Introduction by Dr Richard Ward
Lloyd's CEO Richard Ward discusses the shift in focus among global business leaders with regards to risk.
In 2009 at the height of the credit crunch, Lloyd’s commissioned the Economist Intelligence Unit (EIU) to research and publish our first ever global survey into business leaders' attitudes to key risks.
Two years later, we asked the EIU to run an expanded version of the survey again.
This second Lloyd’s Risk Index shows that business leaders' perceptions of risks have evolved significantly.
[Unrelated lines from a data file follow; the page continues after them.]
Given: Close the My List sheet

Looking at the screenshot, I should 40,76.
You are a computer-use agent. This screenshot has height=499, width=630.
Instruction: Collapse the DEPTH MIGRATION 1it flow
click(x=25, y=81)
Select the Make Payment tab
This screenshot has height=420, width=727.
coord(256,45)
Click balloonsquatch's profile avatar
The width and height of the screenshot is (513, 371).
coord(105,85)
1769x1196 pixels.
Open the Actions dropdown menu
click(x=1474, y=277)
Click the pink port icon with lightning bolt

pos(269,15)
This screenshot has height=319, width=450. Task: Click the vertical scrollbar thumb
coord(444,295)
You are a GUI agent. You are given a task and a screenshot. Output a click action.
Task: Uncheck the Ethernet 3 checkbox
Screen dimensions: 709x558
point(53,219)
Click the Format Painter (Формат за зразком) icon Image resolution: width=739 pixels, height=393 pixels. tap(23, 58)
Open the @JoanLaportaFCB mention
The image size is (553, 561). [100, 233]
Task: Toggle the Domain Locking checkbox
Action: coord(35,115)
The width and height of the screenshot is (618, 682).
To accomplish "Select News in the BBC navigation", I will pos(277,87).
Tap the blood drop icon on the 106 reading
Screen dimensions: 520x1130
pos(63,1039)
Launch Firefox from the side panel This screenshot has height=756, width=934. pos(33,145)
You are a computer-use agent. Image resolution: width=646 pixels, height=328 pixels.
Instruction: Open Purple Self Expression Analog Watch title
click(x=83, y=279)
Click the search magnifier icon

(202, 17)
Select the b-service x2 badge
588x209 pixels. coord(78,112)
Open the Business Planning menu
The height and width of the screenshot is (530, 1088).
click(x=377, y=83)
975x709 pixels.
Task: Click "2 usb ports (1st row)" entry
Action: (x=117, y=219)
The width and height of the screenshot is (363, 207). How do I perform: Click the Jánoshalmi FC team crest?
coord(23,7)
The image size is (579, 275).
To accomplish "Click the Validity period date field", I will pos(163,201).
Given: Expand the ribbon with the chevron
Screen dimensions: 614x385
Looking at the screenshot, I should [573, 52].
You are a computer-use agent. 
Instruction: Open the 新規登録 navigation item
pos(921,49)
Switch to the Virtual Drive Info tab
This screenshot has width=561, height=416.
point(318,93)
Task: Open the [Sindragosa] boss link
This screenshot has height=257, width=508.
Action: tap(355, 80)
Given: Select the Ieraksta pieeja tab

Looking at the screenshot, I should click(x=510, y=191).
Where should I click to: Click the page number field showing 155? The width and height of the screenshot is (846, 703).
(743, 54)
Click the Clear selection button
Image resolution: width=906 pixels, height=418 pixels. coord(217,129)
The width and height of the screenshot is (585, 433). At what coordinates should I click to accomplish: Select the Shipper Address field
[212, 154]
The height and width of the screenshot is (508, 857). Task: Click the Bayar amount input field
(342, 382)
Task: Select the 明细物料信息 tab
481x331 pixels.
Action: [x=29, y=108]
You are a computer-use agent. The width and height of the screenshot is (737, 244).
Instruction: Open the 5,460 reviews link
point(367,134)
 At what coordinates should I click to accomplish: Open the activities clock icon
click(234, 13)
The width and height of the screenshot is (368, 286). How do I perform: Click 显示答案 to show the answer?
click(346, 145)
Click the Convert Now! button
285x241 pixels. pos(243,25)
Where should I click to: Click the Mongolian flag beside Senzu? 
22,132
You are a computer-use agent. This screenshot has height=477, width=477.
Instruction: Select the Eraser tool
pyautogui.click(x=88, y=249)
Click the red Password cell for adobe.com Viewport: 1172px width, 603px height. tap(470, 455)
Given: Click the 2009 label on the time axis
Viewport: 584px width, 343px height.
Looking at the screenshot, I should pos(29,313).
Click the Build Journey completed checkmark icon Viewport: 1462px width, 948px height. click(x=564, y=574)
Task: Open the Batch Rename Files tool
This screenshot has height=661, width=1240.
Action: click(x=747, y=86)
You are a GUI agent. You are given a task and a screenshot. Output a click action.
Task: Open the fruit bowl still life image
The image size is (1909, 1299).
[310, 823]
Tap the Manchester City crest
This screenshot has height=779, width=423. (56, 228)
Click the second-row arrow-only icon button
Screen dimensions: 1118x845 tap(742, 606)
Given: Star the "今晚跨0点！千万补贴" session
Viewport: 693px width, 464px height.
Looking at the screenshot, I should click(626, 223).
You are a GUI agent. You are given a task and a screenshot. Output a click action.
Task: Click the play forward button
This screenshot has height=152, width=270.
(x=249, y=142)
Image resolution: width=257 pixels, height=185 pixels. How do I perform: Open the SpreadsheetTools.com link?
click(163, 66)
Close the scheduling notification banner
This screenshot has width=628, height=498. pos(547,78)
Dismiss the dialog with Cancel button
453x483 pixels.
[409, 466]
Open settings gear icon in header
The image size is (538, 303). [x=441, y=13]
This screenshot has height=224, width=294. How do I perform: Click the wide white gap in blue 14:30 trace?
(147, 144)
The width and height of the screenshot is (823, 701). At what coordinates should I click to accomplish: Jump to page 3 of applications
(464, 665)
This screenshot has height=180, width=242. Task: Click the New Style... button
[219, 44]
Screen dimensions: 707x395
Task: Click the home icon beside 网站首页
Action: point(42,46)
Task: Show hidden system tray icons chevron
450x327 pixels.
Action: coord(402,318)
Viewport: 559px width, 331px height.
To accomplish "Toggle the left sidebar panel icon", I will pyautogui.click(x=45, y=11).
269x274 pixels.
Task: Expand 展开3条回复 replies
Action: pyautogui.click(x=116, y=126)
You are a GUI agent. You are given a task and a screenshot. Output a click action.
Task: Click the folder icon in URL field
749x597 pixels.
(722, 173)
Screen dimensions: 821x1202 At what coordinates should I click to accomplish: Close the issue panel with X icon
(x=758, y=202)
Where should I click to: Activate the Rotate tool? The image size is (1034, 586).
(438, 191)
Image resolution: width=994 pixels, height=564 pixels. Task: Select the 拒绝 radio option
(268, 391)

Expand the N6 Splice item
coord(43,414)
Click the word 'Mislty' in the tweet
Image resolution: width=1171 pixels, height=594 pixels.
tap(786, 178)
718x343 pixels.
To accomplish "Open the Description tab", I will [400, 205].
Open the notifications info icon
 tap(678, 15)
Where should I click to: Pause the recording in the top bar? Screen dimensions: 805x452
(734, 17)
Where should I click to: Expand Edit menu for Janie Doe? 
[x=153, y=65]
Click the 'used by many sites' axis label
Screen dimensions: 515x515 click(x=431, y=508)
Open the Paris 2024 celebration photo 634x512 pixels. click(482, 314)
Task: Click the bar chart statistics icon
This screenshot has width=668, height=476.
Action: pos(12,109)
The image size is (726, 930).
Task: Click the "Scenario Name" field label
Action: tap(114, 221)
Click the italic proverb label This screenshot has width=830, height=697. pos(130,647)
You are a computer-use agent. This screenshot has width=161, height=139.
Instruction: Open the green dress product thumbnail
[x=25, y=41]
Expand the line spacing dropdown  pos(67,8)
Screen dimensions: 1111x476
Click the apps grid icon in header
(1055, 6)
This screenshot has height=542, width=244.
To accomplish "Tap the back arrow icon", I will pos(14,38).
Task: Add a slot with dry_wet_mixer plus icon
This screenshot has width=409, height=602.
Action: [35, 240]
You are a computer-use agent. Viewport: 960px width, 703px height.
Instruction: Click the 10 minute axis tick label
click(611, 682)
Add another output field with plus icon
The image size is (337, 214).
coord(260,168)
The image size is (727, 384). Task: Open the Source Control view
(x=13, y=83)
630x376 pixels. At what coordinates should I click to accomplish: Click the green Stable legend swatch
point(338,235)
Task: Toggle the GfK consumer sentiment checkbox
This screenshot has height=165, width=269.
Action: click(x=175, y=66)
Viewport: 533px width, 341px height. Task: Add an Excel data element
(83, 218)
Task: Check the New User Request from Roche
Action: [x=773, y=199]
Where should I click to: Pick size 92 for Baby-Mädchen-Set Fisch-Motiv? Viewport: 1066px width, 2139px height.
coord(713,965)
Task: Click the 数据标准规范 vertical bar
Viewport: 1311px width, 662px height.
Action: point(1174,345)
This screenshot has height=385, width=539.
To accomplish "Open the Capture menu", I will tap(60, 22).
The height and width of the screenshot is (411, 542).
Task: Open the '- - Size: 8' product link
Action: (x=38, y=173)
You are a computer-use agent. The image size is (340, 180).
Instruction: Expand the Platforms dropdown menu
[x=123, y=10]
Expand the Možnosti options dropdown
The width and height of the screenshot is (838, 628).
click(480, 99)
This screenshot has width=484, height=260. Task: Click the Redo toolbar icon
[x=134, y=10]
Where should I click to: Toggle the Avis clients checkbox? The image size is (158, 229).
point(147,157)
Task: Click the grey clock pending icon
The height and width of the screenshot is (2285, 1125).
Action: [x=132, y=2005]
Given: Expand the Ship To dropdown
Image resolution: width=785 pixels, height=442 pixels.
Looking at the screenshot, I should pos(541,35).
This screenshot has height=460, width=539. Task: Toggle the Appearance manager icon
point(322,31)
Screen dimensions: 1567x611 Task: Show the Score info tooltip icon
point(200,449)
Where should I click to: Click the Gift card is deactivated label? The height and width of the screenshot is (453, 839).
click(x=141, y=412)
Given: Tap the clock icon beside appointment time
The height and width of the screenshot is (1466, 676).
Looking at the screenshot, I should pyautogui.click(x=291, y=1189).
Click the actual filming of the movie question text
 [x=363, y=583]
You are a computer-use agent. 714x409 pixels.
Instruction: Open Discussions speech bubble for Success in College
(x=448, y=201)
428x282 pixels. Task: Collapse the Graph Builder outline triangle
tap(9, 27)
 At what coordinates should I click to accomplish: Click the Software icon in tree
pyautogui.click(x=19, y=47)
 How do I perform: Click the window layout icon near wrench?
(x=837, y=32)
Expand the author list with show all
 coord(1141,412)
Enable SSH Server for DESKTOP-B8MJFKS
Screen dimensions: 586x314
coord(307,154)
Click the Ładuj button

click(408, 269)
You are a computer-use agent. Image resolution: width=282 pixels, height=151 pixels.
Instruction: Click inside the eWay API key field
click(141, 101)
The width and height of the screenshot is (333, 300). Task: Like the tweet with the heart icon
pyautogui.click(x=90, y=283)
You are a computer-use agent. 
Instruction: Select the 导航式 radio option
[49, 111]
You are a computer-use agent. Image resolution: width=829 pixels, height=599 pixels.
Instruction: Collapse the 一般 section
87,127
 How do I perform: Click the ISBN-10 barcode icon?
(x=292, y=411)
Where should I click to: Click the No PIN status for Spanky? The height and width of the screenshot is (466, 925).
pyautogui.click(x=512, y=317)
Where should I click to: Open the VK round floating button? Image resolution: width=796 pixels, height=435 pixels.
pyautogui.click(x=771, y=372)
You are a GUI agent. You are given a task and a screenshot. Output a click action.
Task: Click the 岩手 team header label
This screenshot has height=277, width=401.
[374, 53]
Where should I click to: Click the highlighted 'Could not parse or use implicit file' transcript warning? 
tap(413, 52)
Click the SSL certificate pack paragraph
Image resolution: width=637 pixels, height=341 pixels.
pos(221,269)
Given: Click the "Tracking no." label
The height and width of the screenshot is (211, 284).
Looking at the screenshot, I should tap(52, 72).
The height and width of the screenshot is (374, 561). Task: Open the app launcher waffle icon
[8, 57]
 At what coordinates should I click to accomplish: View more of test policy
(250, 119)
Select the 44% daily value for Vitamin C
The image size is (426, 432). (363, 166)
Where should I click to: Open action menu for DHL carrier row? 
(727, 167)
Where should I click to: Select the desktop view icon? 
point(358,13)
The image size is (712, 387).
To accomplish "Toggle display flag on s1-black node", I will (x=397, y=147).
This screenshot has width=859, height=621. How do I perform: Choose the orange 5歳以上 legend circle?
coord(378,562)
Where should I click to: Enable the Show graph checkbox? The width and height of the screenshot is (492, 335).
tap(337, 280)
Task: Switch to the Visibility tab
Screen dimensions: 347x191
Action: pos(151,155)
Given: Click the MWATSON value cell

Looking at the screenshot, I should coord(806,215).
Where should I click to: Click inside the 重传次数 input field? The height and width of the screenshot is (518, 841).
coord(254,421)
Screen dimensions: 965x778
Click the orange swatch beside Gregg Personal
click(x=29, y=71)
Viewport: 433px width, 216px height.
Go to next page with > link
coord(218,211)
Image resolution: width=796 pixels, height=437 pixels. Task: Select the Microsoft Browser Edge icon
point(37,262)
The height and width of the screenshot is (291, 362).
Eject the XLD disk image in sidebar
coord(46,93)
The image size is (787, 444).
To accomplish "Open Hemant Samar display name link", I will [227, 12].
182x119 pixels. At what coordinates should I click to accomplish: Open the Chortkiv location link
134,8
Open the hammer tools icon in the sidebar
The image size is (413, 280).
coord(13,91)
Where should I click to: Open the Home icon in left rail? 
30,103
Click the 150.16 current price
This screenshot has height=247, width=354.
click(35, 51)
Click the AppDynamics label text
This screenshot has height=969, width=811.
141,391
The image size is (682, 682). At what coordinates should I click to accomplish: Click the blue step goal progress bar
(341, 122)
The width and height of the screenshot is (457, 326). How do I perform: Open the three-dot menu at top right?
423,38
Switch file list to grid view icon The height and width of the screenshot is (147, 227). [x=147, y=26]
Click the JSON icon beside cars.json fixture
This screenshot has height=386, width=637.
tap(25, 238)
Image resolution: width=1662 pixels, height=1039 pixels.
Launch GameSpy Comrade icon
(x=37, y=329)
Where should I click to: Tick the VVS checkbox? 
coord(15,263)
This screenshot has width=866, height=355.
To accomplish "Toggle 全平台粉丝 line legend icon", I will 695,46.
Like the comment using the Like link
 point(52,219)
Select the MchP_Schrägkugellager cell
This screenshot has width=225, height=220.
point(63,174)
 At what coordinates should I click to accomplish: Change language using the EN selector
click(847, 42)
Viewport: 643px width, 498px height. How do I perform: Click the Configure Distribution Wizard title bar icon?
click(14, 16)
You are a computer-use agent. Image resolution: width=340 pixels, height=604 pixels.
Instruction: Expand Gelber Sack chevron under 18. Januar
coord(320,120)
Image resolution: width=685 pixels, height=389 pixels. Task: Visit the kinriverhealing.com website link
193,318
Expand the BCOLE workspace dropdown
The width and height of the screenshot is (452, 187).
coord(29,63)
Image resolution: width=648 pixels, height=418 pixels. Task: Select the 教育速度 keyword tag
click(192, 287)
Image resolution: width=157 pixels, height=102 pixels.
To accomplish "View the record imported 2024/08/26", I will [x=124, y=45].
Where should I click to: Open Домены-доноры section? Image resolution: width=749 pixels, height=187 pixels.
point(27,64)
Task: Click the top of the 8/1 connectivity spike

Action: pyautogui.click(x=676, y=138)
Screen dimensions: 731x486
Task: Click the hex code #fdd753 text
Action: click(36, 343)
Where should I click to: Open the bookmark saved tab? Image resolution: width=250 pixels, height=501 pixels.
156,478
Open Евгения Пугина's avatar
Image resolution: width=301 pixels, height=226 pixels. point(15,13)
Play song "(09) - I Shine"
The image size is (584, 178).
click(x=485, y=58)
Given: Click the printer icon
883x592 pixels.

The world is now perceived as an inherently riskier place.
Three key strands emerge from the Risk Index findings:
From Credit Crunch to talent crunch
In 2011, businesses are less concerned about the availability of credit than they were two years ago, but more worried about the loss of customers and orders created by a new age of universal austerity.
More surprising is that risks posed by talent and skills shortages has shot up to become the second highest priority risk for businesses.
Risk awareness rises in the East
The significance of every category of risk for business leaders in the Asia-Pacific region have risen sharply compared to 2009, as has the perception that businesses are better prepared to deal with them.
Reality and perception at odds
Business leaders consider themselves adequately prepared for the vast majority of risks listed. I welcome any increase in the implementation of formal risk systems, but businesses also need to recognise such systems cannot anticipate so-called ‘black swan’ events.
When it comes to risk management planning, businesses need to increasingly think the unthinkable to identify all their vulnerabilities and minimise them.